Code Like It's 1999 With Dolphin CMS
It's interesting how life can throw you a little too much coincidence. For example, I was having a nice conversation (with a pretty smart dude) where it was mentioned how much more painful development on large projects used to be back in the confused days of early PHP. Then life decided to highlight this little message with a project using Dolphin 6.1 from Boonex.
The work came from a client that had a straight-forward install of Dolphin. She wanted to customize it a bit to make it a little more user friendly; nothing too difficult. Before the project came to me the client had gone the usual route of hiring someone on the cheap who ended up not being up to the task and was, subsequently, left high and dry. This left me with a project that had some of the work started, but not finished, which added to the pain a little but Dolphin sure has it's own ways of ruining a mood.
In case anyone else has the misfortune of having to work on a Dolphin CMS project I thought I'd highlight just what you're in for.
To be fair, for as bad of a nightmare Dolphin CMS is as a project (compared to coding standards in today's landscape), it does have one or two(ish) redeeming qualities.
For one thing Dolphin CMS has a pretty logical directory structure. Looking for the language file? Why it's in the "lang" directory of course. Looking for a class? Just check out the "inc/classes" directory. Admittedly, this is a small thing if you're using a modern IDE but I still appreciate it (so many programs I've ran into lately don't even include this level of logic).

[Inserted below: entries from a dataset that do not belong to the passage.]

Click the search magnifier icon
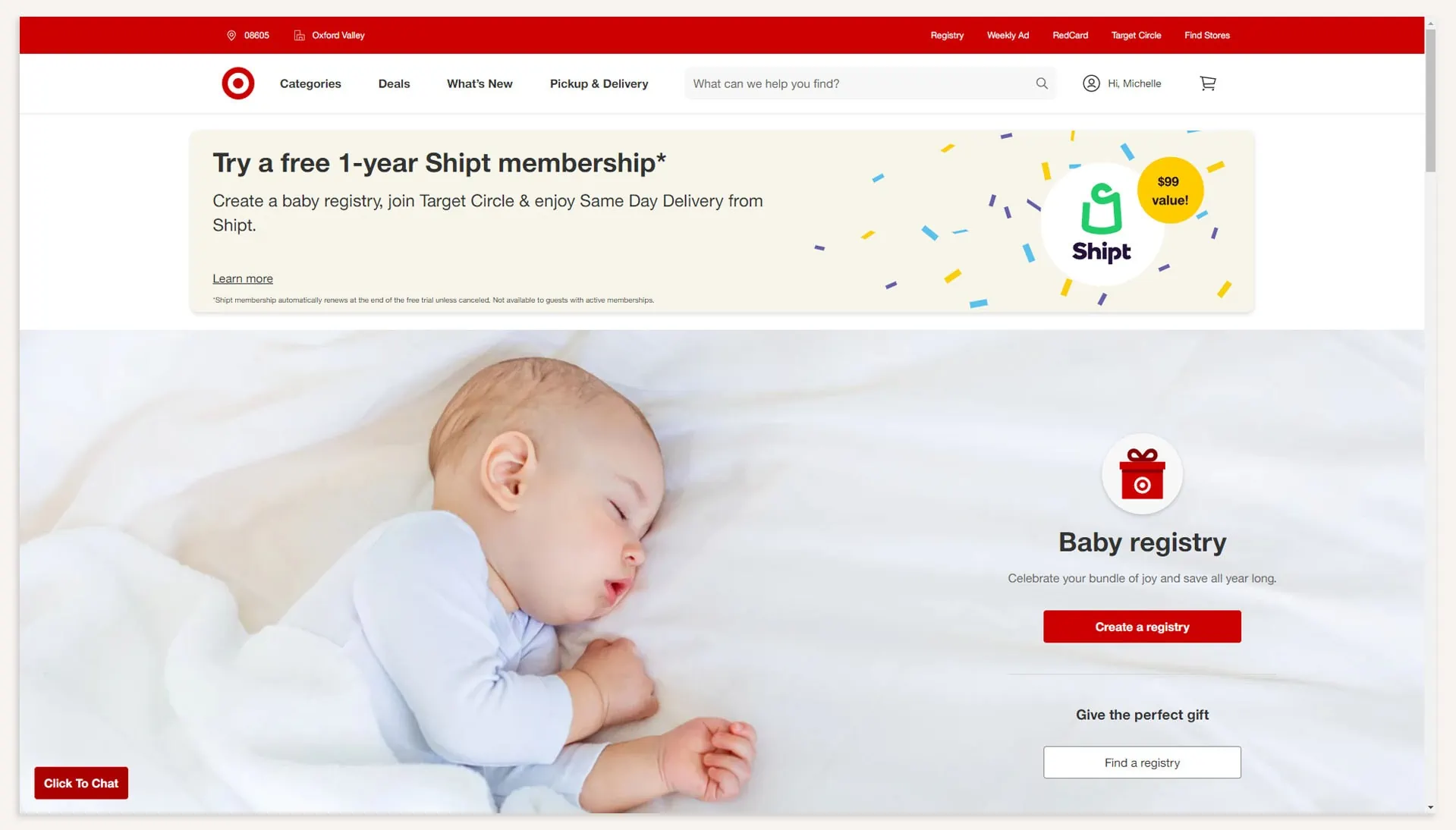This screenshot has height=830, width=1456. (x=1041, y=83)
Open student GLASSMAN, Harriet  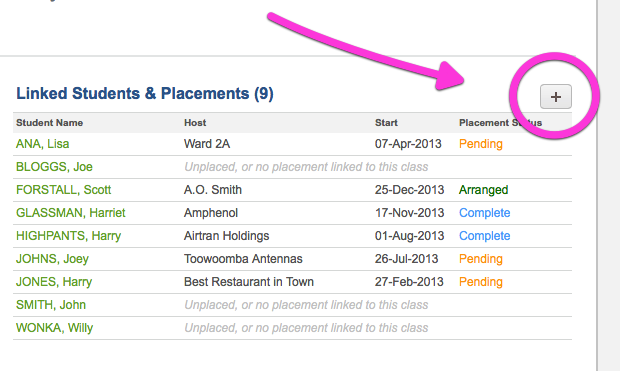70,213
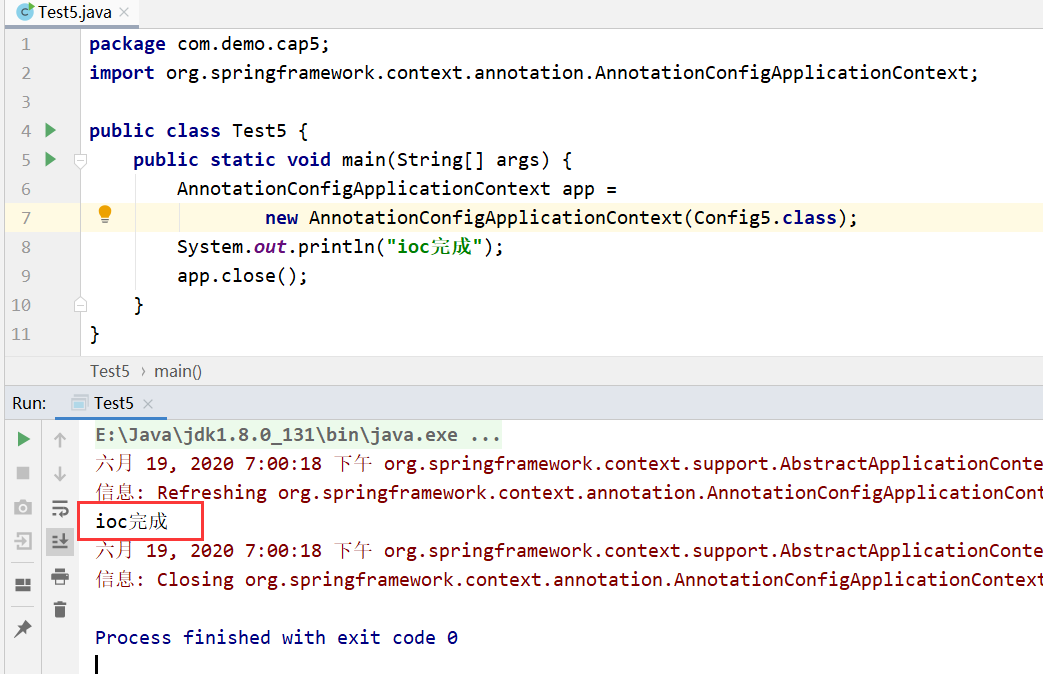1043x674 pixels.
Task: Run main method from gutter arrow
Action: [x=51, y=159]
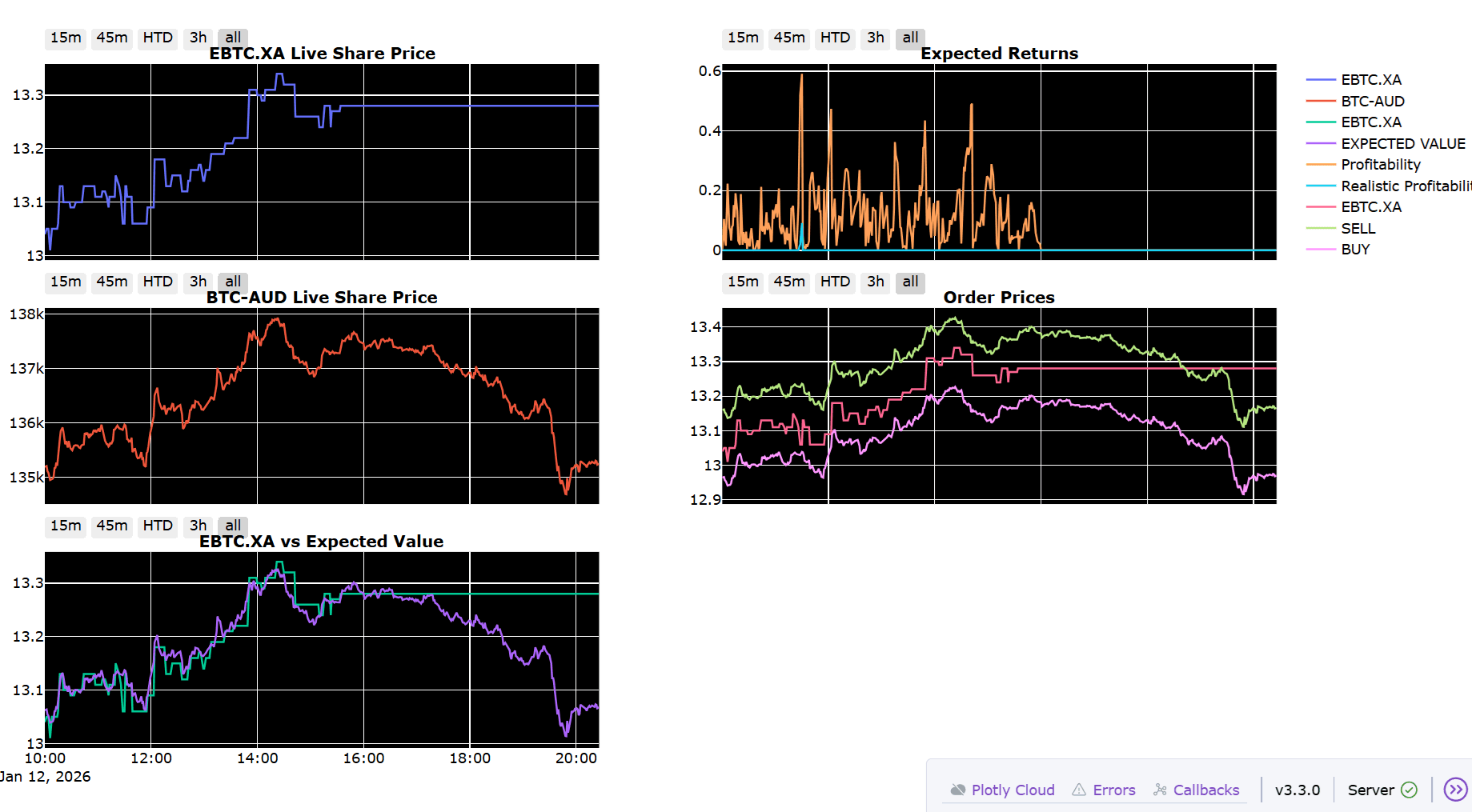Hide the SELL trace in the legend
1472x812 pixels.
coord(1358,228)
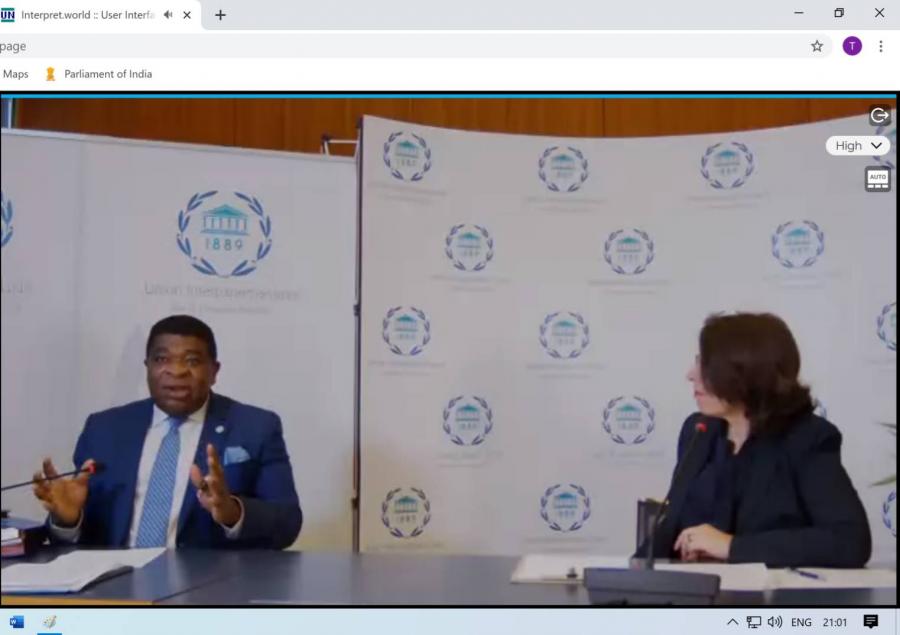This screenshot has height=635, width=900.
Task: Close the Interpret.world tab
Action: (x=187, y=15)
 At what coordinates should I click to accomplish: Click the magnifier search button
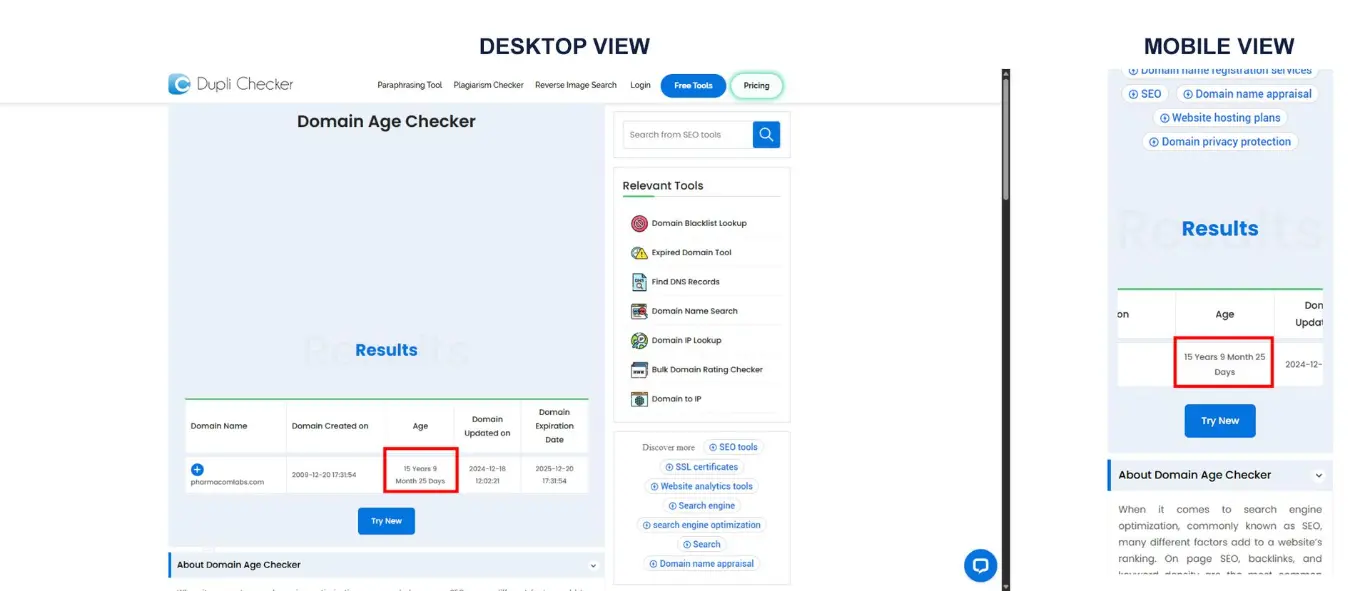click(x=766, y=134)
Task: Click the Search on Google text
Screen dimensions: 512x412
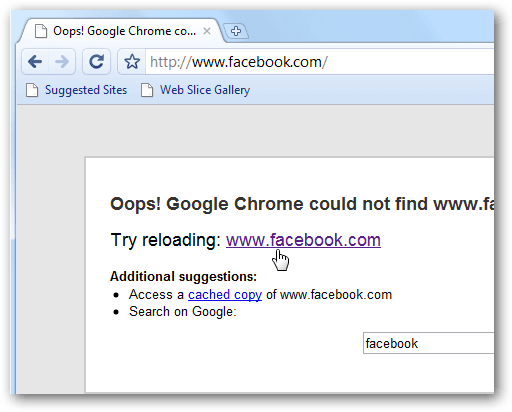Action: (x=183, y=312)
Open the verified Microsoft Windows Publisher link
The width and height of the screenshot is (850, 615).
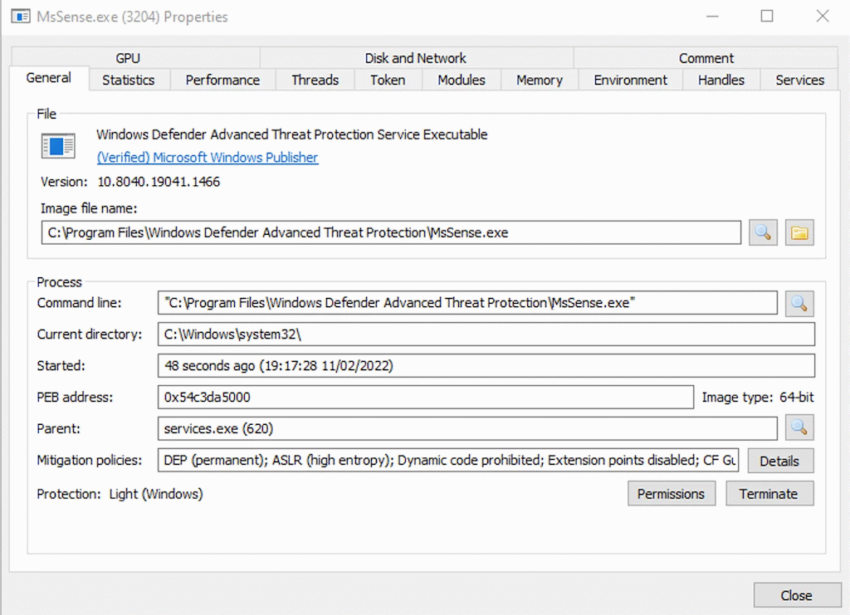tap(206, 157)
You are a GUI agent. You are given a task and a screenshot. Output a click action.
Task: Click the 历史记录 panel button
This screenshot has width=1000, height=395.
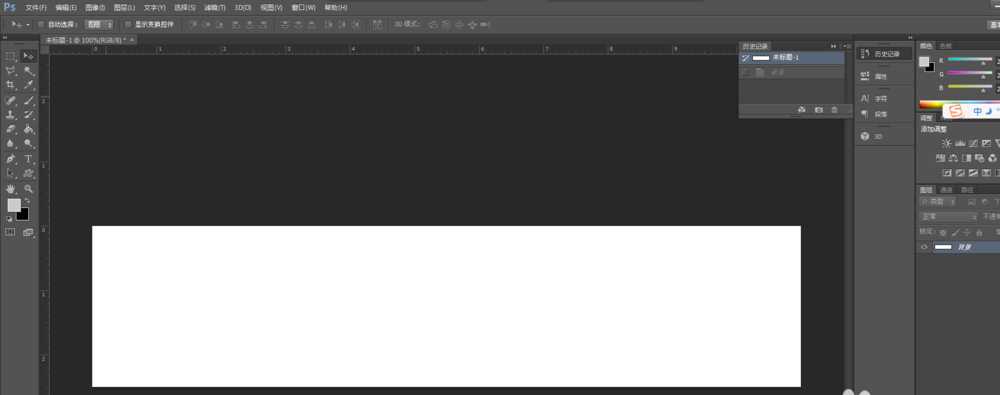884,54
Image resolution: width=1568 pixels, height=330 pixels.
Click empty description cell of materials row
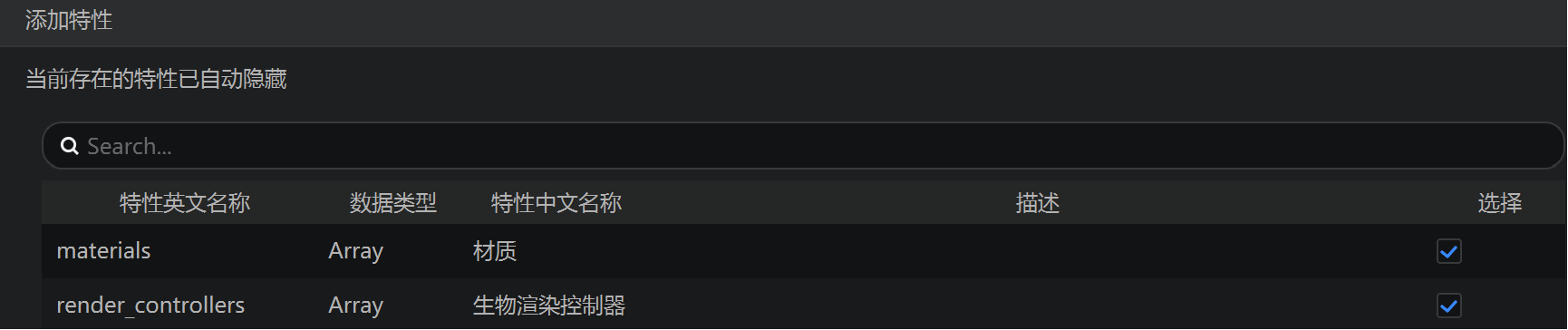[x=1038, y=251]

Dolphin CMS also has what can only be called an advanced admin panel. This thing allows you to customize all sorts of areas including the content of pages as well as the layout of the pages. I had a lot of fun playing with that thing. This is double edged though because it serves no practical purpose if you want something unique and cool. For newbies though I think this is a nice feature to learn about the possibilities for a website.
Right off, Dolphin CMS is PHP 4 compatible. This is just silly; it's fucking 2009 already and Dolphin CMS using PHP 4 as a baseline is probably more to blame for the rest of this list than anything else. If you're going to use old technology why not use old coding standards? In that situation I imagine complacency and laziness would come naturally.
Then there's the use of short tags in Dolphin CMS. I admit to having a problem myself with maintaining this standard (it's still natural for me in a template file) but it's irritating if you have short tags disabled in your ini file.
Another offense: inline HTML and PHP together ALL OVER THE PLACE. You can't hardly open any file, seriously, any file, without wanting to tear your eyes out of your skull from the cluster fuck in front of you. Add to that the confusion in that the system has a template system (see below) Dolphin CMS just doesn't use it for the parts you'd actually want to change. Gave me a headache when I would think about it.
As mentioned above there is a template system (of sorts) but it doesn't actually templatize anything. I guess it's more of a layout system but considering the majority of templates only had header, footer and content references it's a poorly utilized one. To make it even worse though Dolphin CMS uses a hard-coded, numerically indexed, naming convention. Want to know what template file you're file is using? Just open up that file and look for a variable called "$_page" and use the value as a reference. Seriously, why would you use a number instead of something meaningful like the name of the file (or similar)?
I just got done working with Dolphin CMS so, yes, I'm a little raw. Wah; I know. Still, the fact remains that Dolphin CMS is one of the biggest pains in the ass to work with that I've run into in quite some time. It's not too complicated to work on, it's structure should be familiar to anyone who's worked with PHP ten years ago, which is it's biggest issue. You have to dumb yourself down to work with. And for the love of god don't try and abstract anything.
The most heinous thing though is that Boonex actually charges for this filth. Real money too. Crap can be excused if it's free but there's nothing worse than paying for a box full of horse shit.